Skip to main content

Python SDK for the Browser Agent Protocol (BAP) - control browsers with AI agents

Project description

browser-agent-protocol

Python SDK for the Browser Agent Protocol (BAP) - control browsers with AI agents.

Installation

pip install browser-agent-protocol

Quick Start

Async API (recommended)

import asyncio
from browseragentprotocol import BAPClient, role, text, label

async def main():
    async with BAPClient("ws://localhost:9222") as client:
        # Launch browser
        await client.launch(browser="chromium", headless=True)

        # Create page and navigate
        await client.create_page(url="https://example.com")

        # Click using semantic selectors
        await client.click(role("button", "Submit"))

        # Fill form fields
        await client.fill(label("Email"), "user@example.com")

        # Take screenshot
        screenshot = await client.screenshot()
        print(f"Screenshot: {len(screenshot.data)} bytes")

        # Get accessibility tree (ideal for AI agents)
        tree = await client.accessibility()
        print(f"Found {len(tree.tree)} nodes")

asyncio.run(main())

High-Level Session Helper

from browseragentprotocol.context import bap_session, role

async with bap_session(
    "ws://localhost:9222",
    start_url="https://example.com"
) as client:
    await client.click(role("button", "Accept"))
    content = await client.content()

Sync API (for scripts and notebooks)

from browseragentprotocol import BAPClientSync, role

with BAPClientSync("ws://localhost:9222") as client:
    client.launch(browser="chromium", headless=True)
    client.create_page(url="https://example.com")

    client.click(role("button", "Submit"))
    screenshot = client.screenshot()

CLI

# Test connection to a BAP server
bap connect ws://localhost:9222

# Get server info (with JSON output)

* Brief *
Answer these questions using the BAP SDK description above.
(a) What command installs the package?
(b) Which API is marked as recommended?
(c) What is the Sync API intended for?

* Given records *
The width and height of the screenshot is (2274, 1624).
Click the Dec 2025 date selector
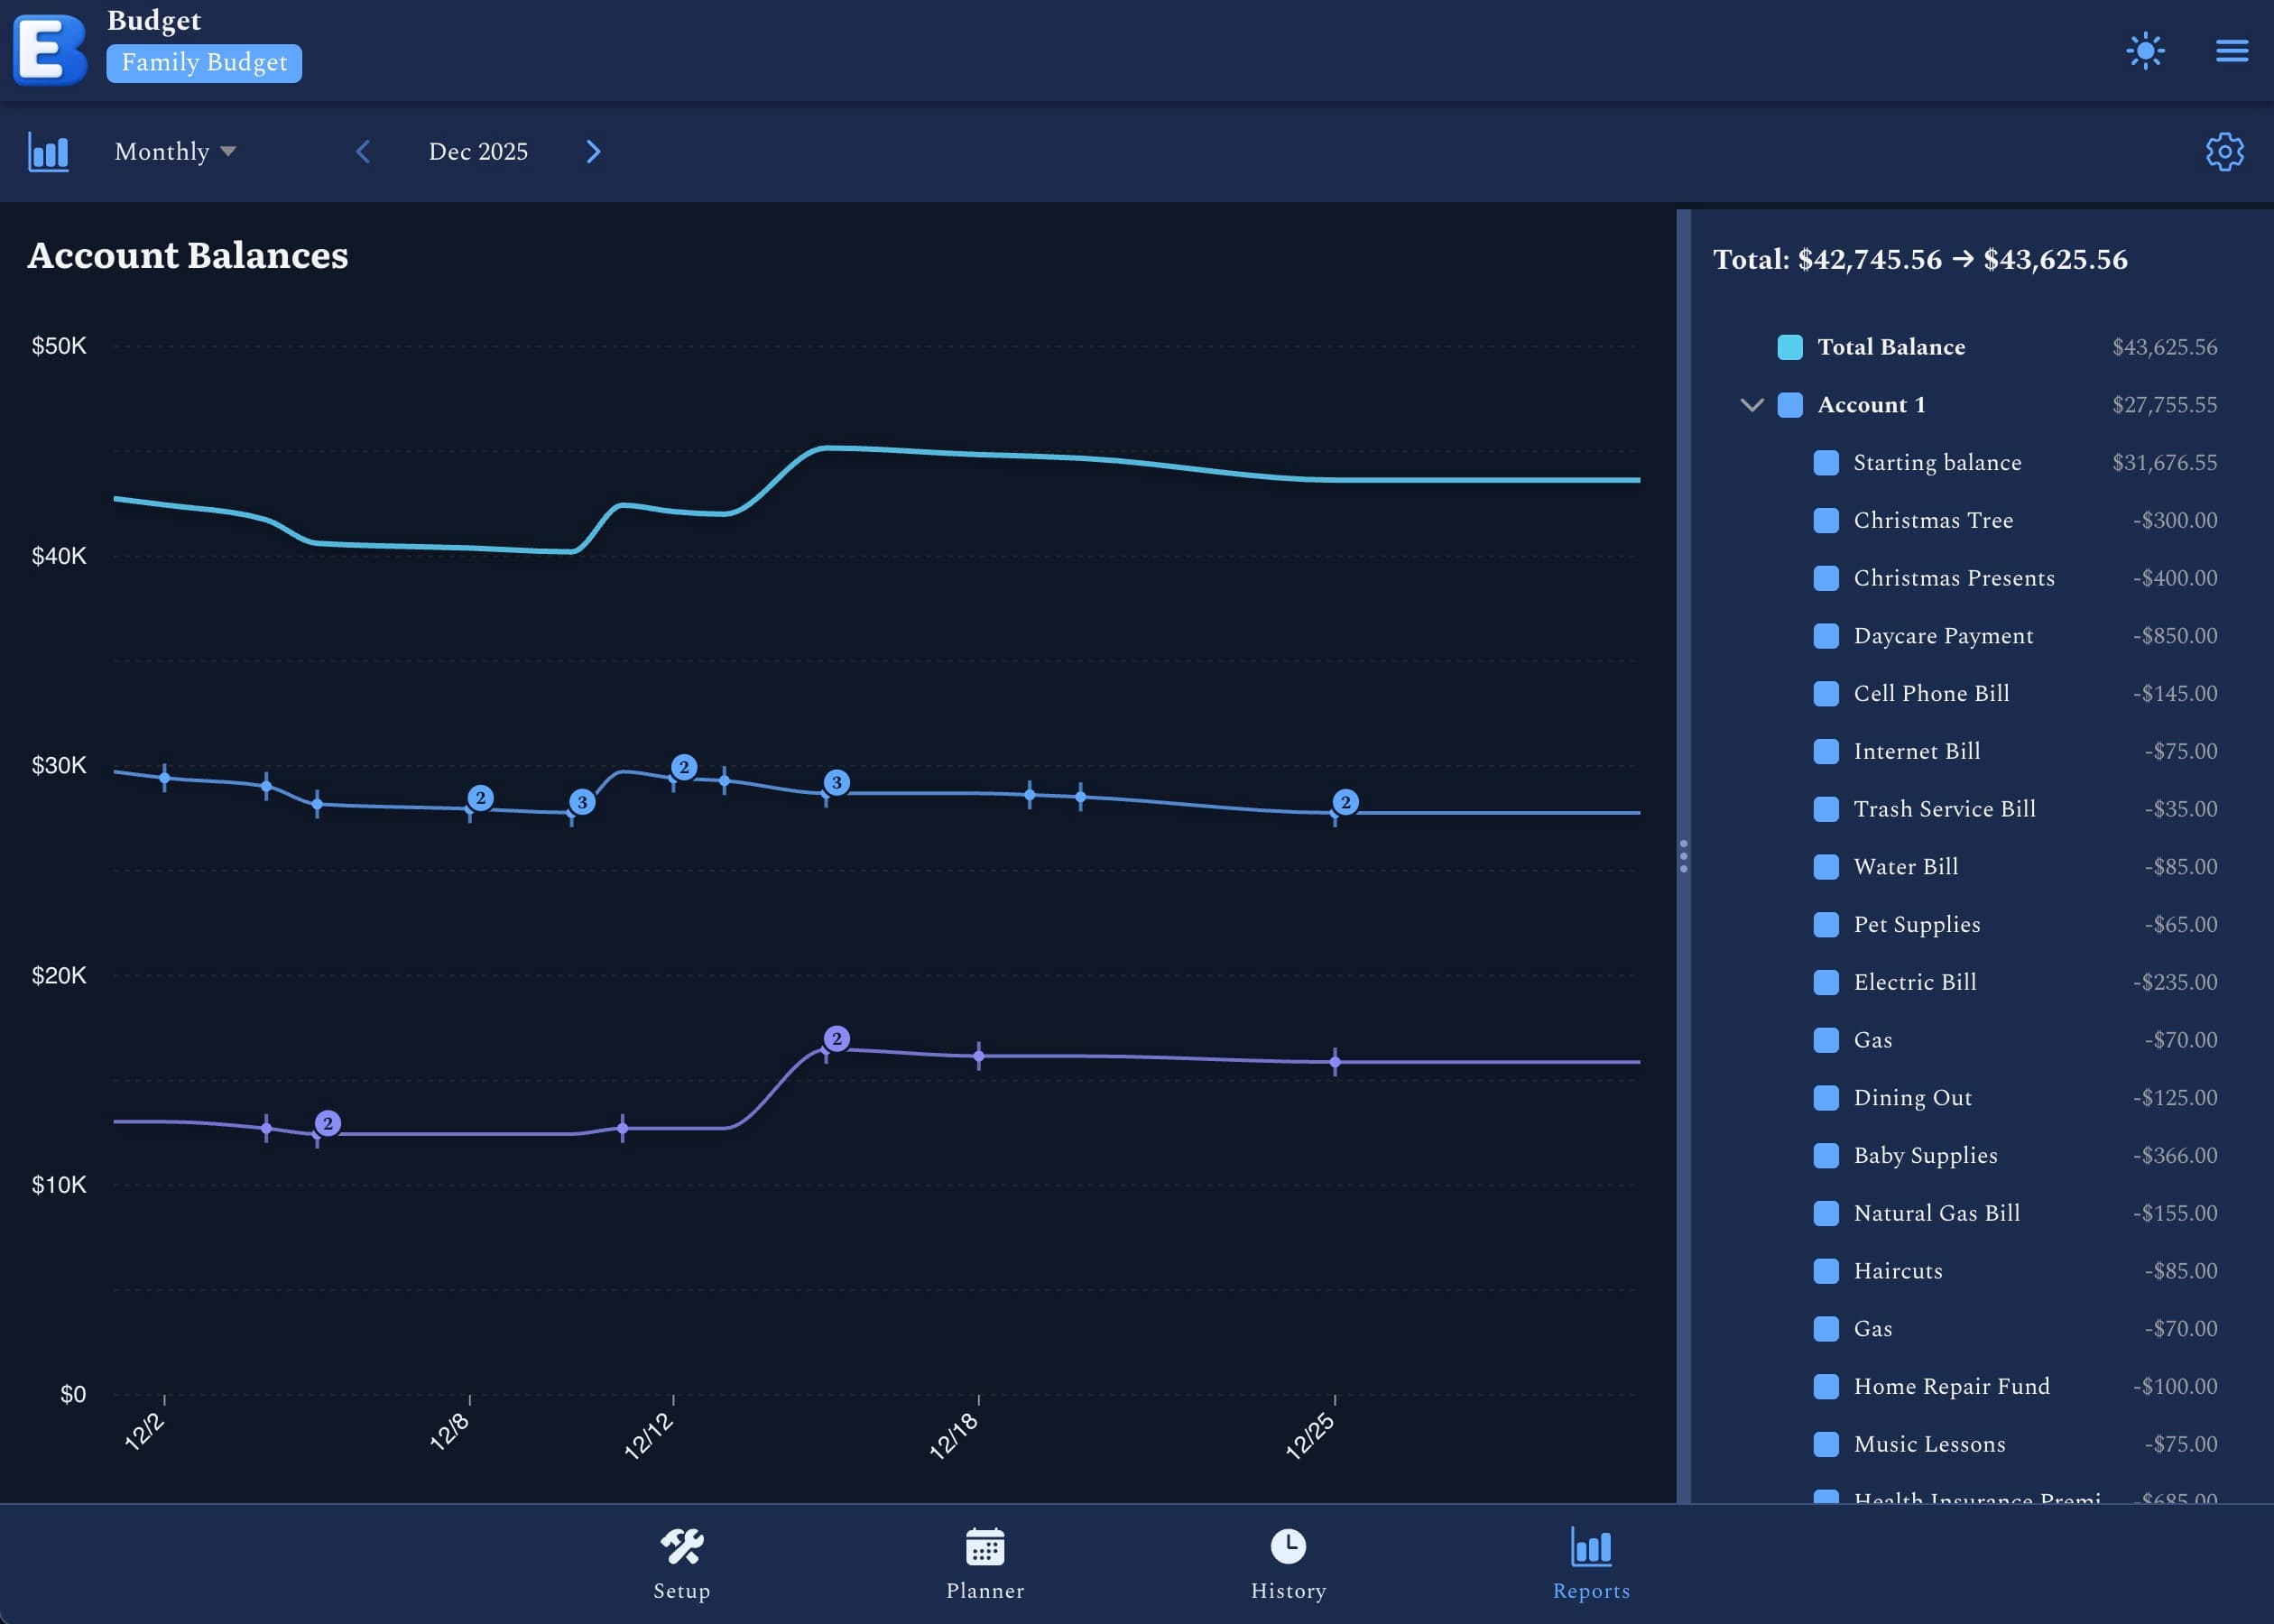pos(478,152)
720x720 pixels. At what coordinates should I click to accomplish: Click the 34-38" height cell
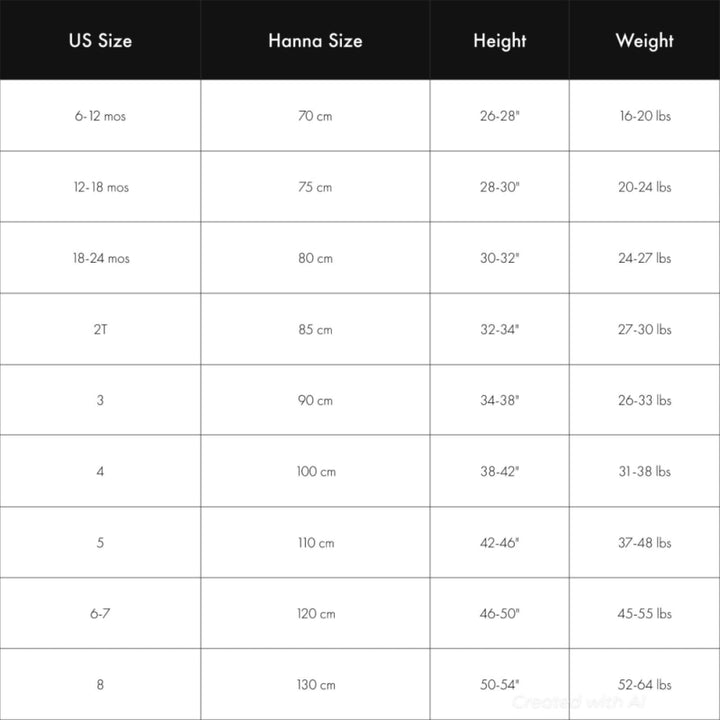[500, 400]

* Exercise result *
(a) pip install browser-agent-protocol
(b) The Async API
(c) Scripts and notebooks